## WHAT TO WORK ON:
Look at each line of the records and count those with "Toggle" in them. Please answer with the count alone.

---------- DATA SUPPLIED ----------

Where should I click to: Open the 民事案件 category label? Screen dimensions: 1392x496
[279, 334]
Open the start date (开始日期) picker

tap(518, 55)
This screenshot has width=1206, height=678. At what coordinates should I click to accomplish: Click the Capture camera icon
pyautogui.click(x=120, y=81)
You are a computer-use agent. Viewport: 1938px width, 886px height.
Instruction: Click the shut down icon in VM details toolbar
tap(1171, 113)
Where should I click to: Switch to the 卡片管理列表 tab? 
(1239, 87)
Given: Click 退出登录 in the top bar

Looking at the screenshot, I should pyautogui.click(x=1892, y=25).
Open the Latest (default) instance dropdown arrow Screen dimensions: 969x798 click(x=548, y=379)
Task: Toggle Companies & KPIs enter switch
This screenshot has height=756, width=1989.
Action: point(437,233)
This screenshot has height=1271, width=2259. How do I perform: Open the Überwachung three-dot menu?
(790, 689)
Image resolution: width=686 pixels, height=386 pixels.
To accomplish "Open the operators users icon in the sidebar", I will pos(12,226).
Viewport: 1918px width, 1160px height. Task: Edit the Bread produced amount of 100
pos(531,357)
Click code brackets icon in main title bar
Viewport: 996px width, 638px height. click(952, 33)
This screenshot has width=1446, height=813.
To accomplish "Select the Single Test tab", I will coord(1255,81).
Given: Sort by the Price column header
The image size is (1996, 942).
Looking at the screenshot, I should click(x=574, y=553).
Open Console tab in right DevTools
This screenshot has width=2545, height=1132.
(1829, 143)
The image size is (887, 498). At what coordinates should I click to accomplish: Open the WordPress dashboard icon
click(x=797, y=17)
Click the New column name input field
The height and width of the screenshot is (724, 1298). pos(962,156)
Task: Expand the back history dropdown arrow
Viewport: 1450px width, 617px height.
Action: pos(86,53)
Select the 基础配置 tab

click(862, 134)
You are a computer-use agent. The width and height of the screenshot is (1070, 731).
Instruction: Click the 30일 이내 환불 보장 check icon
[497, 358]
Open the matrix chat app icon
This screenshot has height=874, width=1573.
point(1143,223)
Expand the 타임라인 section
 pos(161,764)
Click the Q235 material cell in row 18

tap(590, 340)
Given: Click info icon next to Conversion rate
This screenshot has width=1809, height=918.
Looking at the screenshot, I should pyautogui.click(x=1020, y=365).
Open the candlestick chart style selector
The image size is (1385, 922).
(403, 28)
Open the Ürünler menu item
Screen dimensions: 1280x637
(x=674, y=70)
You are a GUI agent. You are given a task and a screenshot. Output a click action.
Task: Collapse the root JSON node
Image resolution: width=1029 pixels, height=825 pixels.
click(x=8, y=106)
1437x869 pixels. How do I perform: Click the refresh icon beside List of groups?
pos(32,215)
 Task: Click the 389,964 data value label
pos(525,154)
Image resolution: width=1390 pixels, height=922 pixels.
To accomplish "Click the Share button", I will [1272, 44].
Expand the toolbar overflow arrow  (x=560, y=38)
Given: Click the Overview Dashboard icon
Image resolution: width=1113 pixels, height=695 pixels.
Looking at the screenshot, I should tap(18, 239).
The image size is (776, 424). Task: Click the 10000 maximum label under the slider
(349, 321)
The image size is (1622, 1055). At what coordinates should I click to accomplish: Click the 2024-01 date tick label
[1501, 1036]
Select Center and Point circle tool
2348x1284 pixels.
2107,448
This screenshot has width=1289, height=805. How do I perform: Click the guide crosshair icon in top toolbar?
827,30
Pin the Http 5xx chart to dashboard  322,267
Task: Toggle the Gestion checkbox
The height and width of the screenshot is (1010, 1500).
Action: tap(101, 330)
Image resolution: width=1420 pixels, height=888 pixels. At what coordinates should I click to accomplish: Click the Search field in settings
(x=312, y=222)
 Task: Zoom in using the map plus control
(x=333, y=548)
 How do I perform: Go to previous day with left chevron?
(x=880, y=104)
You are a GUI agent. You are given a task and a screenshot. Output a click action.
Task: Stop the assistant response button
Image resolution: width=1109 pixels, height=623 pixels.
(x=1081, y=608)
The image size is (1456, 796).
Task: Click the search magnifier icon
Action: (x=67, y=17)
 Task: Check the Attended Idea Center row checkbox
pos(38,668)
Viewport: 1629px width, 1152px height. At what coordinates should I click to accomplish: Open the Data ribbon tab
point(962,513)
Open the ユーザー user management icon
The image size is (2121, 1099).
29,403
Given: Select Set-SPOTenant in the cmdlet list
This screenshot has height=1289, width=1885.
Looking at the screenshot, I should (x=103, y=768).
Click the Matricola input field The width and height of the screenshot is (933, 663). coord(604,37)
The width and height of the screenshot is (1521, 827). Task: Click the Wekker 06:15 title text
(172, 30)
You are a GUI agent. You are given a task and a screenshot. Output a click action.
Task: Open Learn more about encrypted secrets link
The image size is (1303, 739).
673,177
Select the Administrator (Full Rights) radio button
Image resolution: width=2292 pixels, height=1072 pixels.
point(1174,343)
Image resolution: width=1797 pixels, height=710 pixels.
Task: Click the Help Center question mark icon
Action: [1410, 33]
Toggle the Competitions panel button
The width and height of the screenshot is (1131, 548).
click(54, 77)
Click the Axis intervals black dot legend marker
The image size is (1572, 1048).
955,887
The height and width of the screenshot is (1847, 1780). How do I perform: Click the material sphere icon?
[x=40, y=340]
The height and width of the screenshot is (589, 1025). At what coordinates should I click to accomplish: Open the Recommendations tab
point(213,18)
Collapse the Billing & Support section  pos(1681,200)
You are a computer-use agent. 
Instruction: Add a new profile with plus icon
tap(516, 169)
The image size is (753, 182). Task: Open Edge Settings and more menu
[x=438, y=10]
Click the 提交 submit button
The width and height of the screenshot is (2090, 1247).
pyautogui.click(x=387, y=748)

----------

## RESULT:
3